How to Connect Multiple I2C Devices to One Arduino

GGG ·
  • #arduino
  • #i2c
  • #lcd
  • #oled
  • #tutorial
  • #electronics

I²C is what makes the “two wires can talk to a lot of things” claim in microcontroller specs actually true. The protocol — designed by Philips Semiconductor (now NXP) in 1982 — is built around a shared bus architecture: every device on the bus shares the same two wires, and the master (your Arduino) addresses each one individually by its unique 7-bit address. At any given moment, only one device is talking, but all of them are listening. With 127 possible addresses, you can theoretically hang 127 devices off a single Arduino’s SDA/SCL pins.
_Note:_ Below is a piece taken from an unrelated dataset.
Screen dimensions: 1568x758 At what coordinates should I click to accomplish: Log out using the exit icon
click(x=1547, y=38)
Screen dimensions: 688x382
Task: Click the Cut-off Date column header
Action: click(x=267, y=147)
In practice you’ll have address conflicts well before 127, and long bus runs get noisy, but the point stands: two wires go a long way.
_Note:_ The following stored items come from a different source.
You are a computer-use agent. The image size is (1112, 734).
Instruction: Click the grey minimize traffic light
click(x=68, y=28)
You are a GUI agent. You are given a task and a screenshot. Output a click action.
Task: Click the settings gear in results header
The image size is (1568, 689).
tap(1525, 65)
This post demonstrates the multi-device setup with a 16×2 I²C LCD and a 128×64 OLED (SSD1306) running simultaneously on the same Arduino, explains why pull-up resistors are necessary when you start daisy-chaining devices, and walks through the combined sketch.

Why this comes up

The immediate use case here was a real-time clock module (DS3231 or DS1307, both I²C) alongside a 16×2 LCD display. Both devices are I²C, both are common Arduino peripherals, and neither has an obvious way to “share” a connection unless you already know the bus supports it. The RTC is at 0x68, the LCD backpack is usually 0x27 — different addresses, no conflict, they can both be on the bus at the same time.
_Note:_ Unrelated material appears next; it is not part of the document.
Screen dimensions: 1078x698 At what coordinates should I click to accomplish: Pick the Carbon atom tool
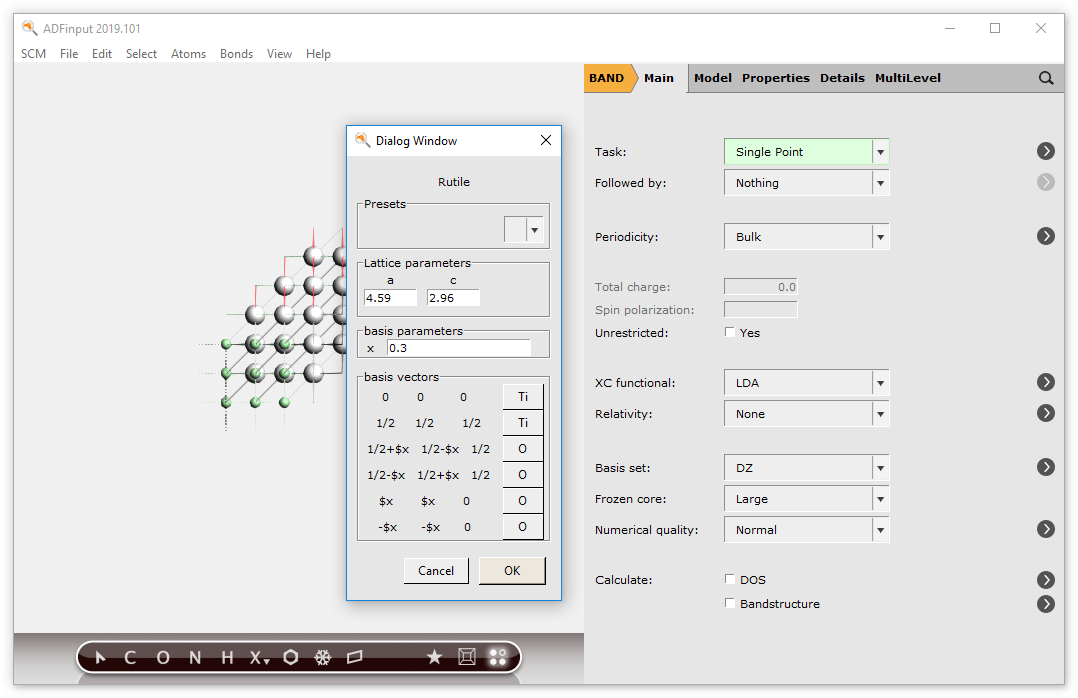coord(129,657)
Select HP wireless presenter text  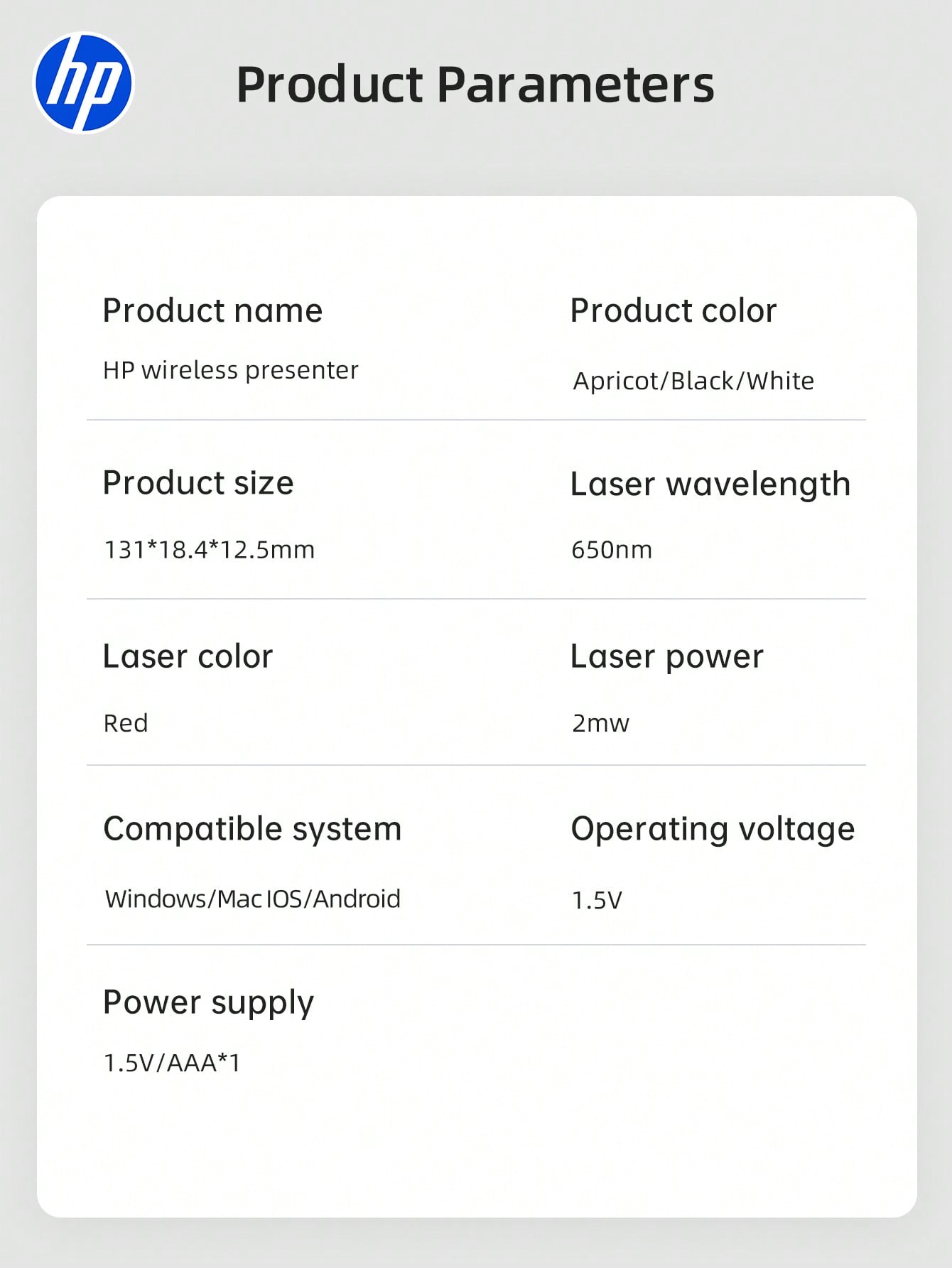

Same situation shows up with any two I²C peripherals: a magnetometer and a barometer, a OLED and an accelerometer, multiple temperature sensors with different addresses. Understanding the multi-device setup once means all of those just work.

What you’ll need

  • Arduino Uno (or any Arduino with hardware I²C — SDA on A4, SCL on A5)
  • 16×2 I²C LCD (PCF8574 backpack, typically address 0x27)
  • 128×64 OLED display (SSD1306-based, typically address 0x3C)
  • 2× 10K resistors (for pull-ups on SDA and SCL)
  • Breadboard and jumper wire
  • LiquidCrystal_I2C library
  • Adafruit SSD1306 library (and its dependency, Adafruit GFX)

Finding your device addresses first

Before writing any combined sketch, confirm the addresses of both devices. Load the I²C scanner sketch — it’s a standard snippet available at Arduino Playground — and open the serial monitor. With both devices wired up, it will report something like:

I2C device found at address 0x27
I2C device found at address 0x3C

If it reports nothing, check wiring. If it shows only one device, check the second device’s connections. The scanner is a fast sanity check that saves a lot of confused debugging later.

Wiring

The I²C bus wires are SDA (Serial Data) and SCL (Serial Clock). On the Arduino Uno, those are analog pins A4 and A5, doubling as the I²C interface.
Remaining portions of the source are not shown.